### Working data ###

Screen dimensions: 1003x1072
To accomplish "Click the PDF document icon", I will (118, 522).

###
### Working data ###

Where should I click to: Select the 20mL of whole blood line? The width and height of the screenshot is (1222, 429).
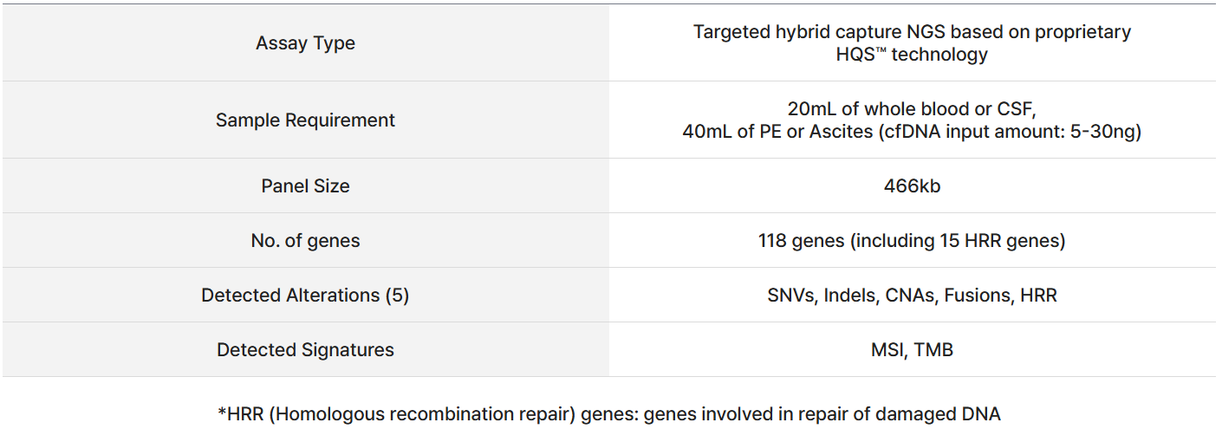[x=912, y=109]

###
### Working data ###

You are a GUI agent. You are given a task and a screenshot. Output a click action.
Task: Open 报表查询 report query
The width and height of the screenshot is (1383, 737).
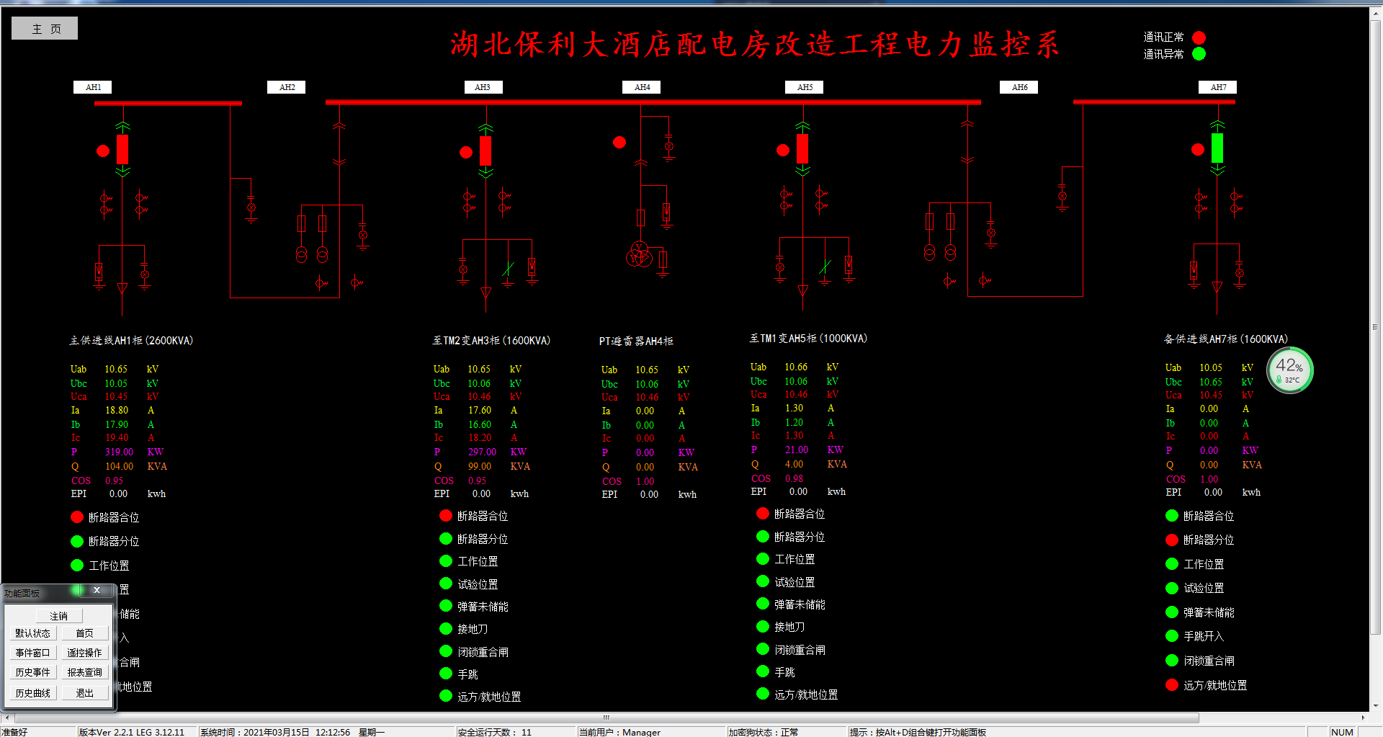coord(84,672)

###

_Short problem_
Please render the listing above as a JSON list of strings, one string per line with blank lines left out, beginning at the line that has "Where should I" and stopping after the line that has "[x=912, y=109]". Leave the pictures out of your answer.

_Answer to this exercise_
[
  "Where should I click to: Select the 20mL of whole blood line? The width and height of the screenshot is (1222, 429).",
  "[x=912, y=109]"
]